TEXT ZUR ANALYSE
Internationale Integration der Finanzmärkte, Wirtschaftswachstum und Finanzstabilität
Die internationale Integration der Finanzmärkte ist einer der wichtigsten weltwirtschaftlichen Trends der Gegenwart. Diese Forschungsgruppe analysiert die Rolle der internationalen Finanzintegration für Wirtschaftswachstum und Finanzstabilität.
Aus neoklassischer Sicht erhöht ein integrierter globaler Finanzmarkt das Wirtschaftswachstum, denn er senkt die Kapitalkosten und ermöglicht die Diversifikation von Risiken. Länder mit liberalisiertem internationalen Kapitalverkehr schneiden jedoch nicht unbedingt besser ab als Volkswirtschaften mit Kapitalverkehrskontrollen; und die jüngste Weltfinanzkrise hat sogar dazu geführt, dass sich Finanzmärkte teilweise wieder disintegrieren. Die Neubewertung der Rolle der Finanzintegration für Wirtschaftswachstum und Finanzstabilität scheint also von erheblicher Bedeutung, aus wirtschaftspolitischer Sicht ebenso wie für die akademische Forschung.

DATENSÄTZE
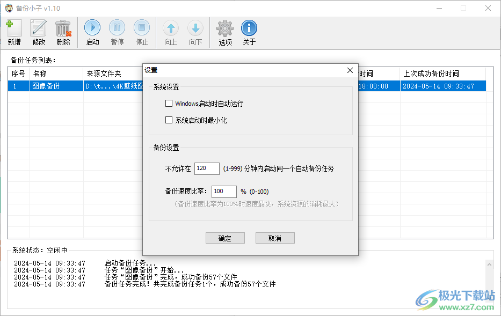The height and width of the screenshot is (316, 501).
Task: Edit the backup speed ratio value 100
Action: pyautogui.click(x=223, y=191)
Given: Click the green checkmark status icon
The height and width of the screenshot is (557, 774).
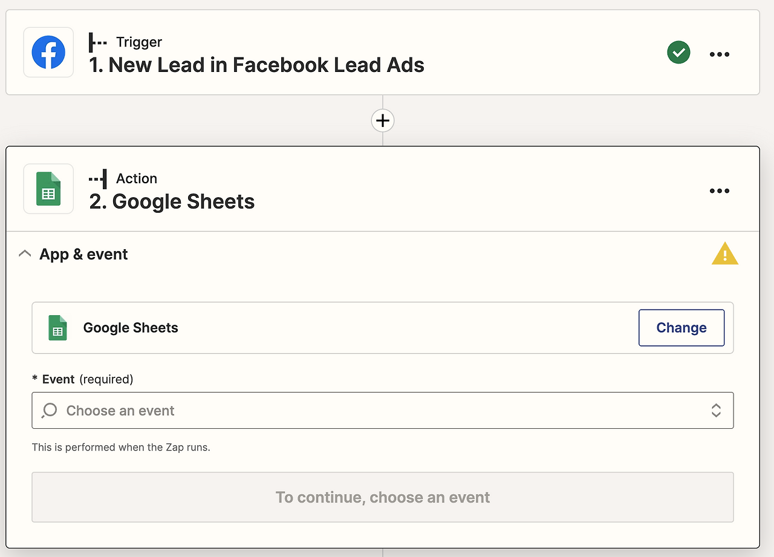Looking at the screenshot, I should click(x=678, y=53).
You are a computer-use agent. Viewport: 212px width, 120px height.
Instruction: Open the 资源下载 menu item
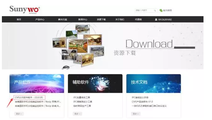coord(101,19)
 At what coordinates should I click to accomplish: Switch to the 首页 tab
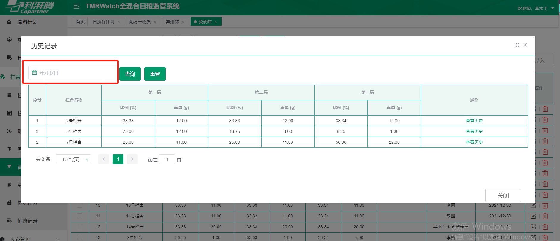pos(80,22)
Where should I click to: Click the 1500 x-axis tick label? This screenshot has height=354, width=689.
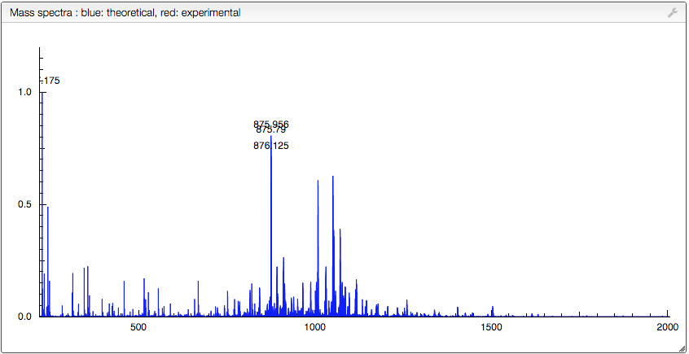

AUFGABEN
a - Was senkt ein integrierter globaler Finanzmarkt aus neoklassischer Sicht laut dem Text über Finanzmarktintegration?
b - Schreib den Abschnitt des Textes über Finanzmarktintegration zwischen „Internationale Integration der Finanzmärkte, Wirtschaftswachstum“ und „Wirtschaftswachstum und Finanzstabilität.“ einschließlich neu und setze dabei „Arbeitsgruppe“ anstelle von „Forschungsgruppe“ ein.

ANTWORTEN
a - Die Kapitalkosten.

b -
Internationale Integration der Finanzmärkte, Wirtschaftswachstum und Finanzstabilität
Die internationale Integration der Finanzmärkte ist einer der wichtigsten weltwirtschaftlichen Trends der Gegenwart. Diese Arbeitsgruppe analysiert die Rolle der internationalen Finanzintegration für Wirtschaftswachstum und Finanzstabilität.